Instruções dos exercícios:
- 1) Responda às perguntas abaixo com base no texto sobre Cacilda:
(a) Qual é a idade de Cacilda e em que cidade ela mora?
(b) Que idade ela tinha quando o pai faleceu?
(c) Com quem ela aprendeu tudo o que sabe hoje sobre a coleta de recicláveis?
- 2) Reproduza fielmente, no texto sobre Cacilda, todo o trecho que começa em "Cacilda cresceu no" e vai até "na mesma lida.".
- 3) Segundo o texto sobre Cacilda, por que ela se tornou catadora de materiais recicláveis? Responda em uma a três frases.

Texto fornecido:
***
Em um cenário onde há a predominância da força masculina, e que ainda é permeado de muito preconceito e humilhação pela sociedade, a catadora de materiais recicláveis Cacilda Souza de Almeida, 38 anos, moradora da cidade de Ourinhos – SP, desponta, quebrando paradigmas, ao fazer e compartilhar um vídeo, cantando uma música de autoria própria, com a intenção de “mostrar para a sociedade que somos trabalhadores e dignos de respeito.”, diz ela.

Cacilda cresceu no lixão. Quando tinha 5 anos de idade, seu pai faleceu e sua mãe, que era dona de casa, casou-se novamente com um rapaz que, na época, trabalhava como catador de recicláveis no lixão da cidade. Para ajudar nas despesas da casa, Cacilda virou catadora também. Com o seu padrasto aprendeu tudo o que sabe hoje: como coletar os materiais recicláveis (diferenciar os materiais, como separar e vendê-los), a importância dessa atividade para a humanidade e a importância de se trabalhar com união para agregar valores (tanto financeiros quanto humanos). Aprendizados que ela, durante o período que trabalhou no lixão, fez questão de compartilhar com todos que estavam na mesma lida.
***
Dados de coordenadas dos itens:
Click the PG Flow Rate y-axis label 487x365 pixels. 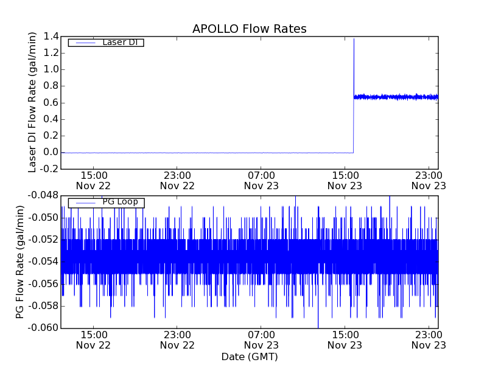click(x=19, y=262)
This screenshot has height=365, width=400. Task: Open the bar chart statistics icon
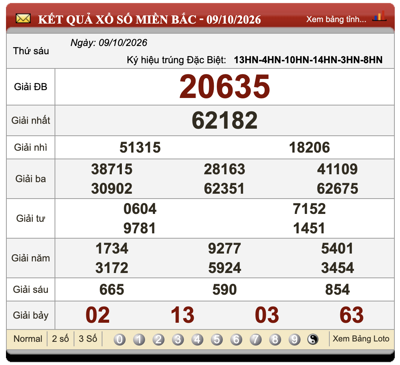[x=379, y=16]
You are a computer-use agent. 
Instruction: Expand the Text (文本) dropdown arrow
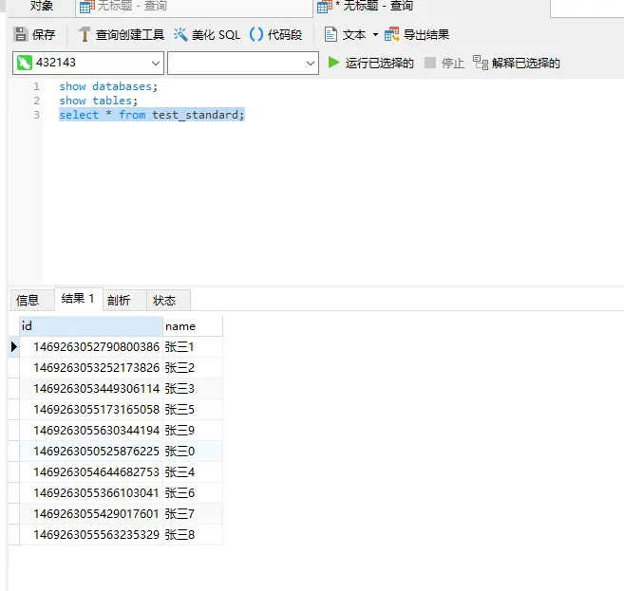(x=375, y=35)
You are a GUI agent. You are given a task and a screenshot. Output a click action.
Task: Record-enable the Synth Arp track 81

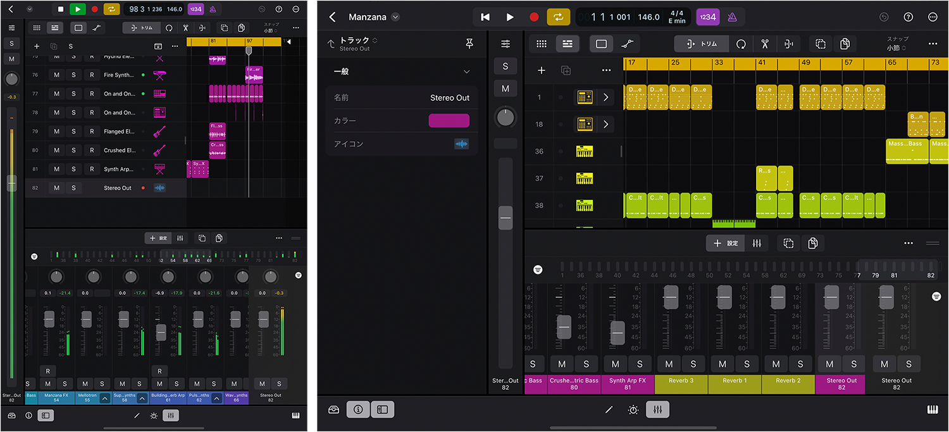tap(91, 169)
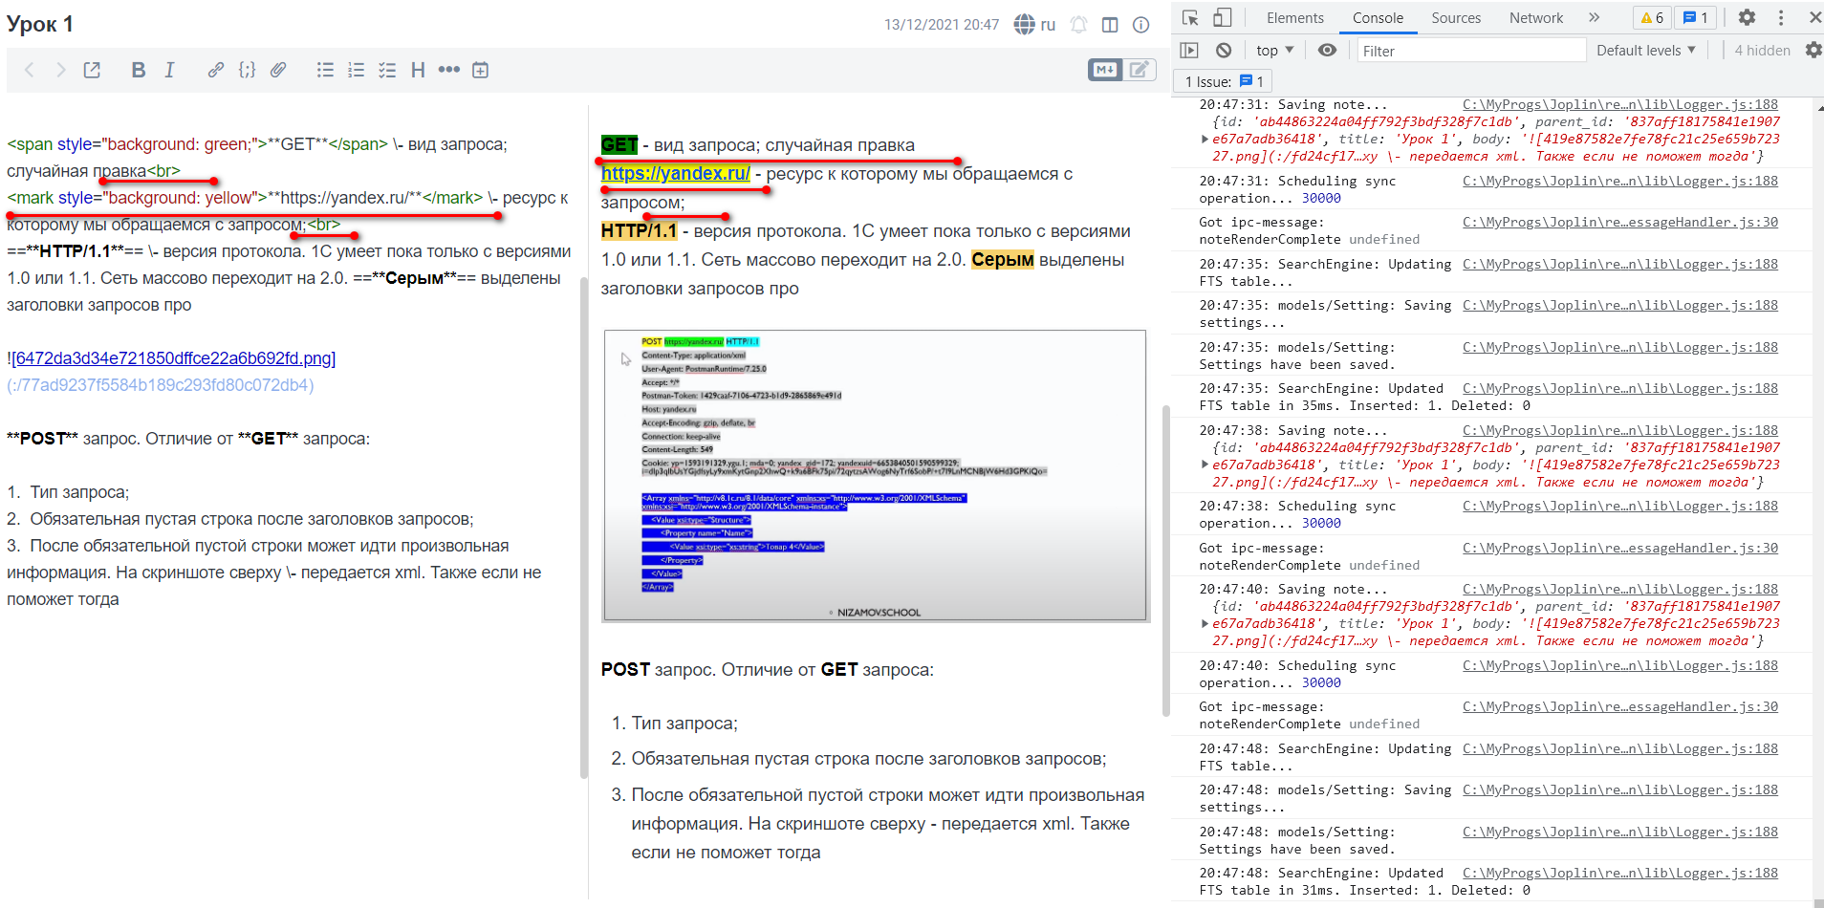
***
Soluções resolvidas:
- 1)
(a) Cacilda tem 38 anos e mora em Ourinhos – SP.
(b) Ela tinha 5 anos de idade.
(c) Ela aprendeu com o padrasto.

- 2)
Cacilda cresceu no lixão. Quando tinha 5 anos de idade, seu pai faleceu e sua mãe, que era dona de casa, casou-se novamente com um rapaz que, na época, trabalhava como catador de recicláveis no lixão da cidade. Para ajudar nas despesas da casa, Cacilda virou catadora também. Com o seu padrasto aprendeu tudo o que sabe hoje: como coletar os materiais recicláveis (diferenciar os materiais, como separar e vendê-los), a importância dessa atividade para a humanidade e a importância de se trabalhar com união para agregar valores (tanto financeiros quanto humanos). Aprendizados que ela, durante o período que trabalhou no lixão, fez questão de compartilhar com todos que estavam na mesma lida.

- 3) Cacilda tornou-se catadora para ajudar nas despesas da casa.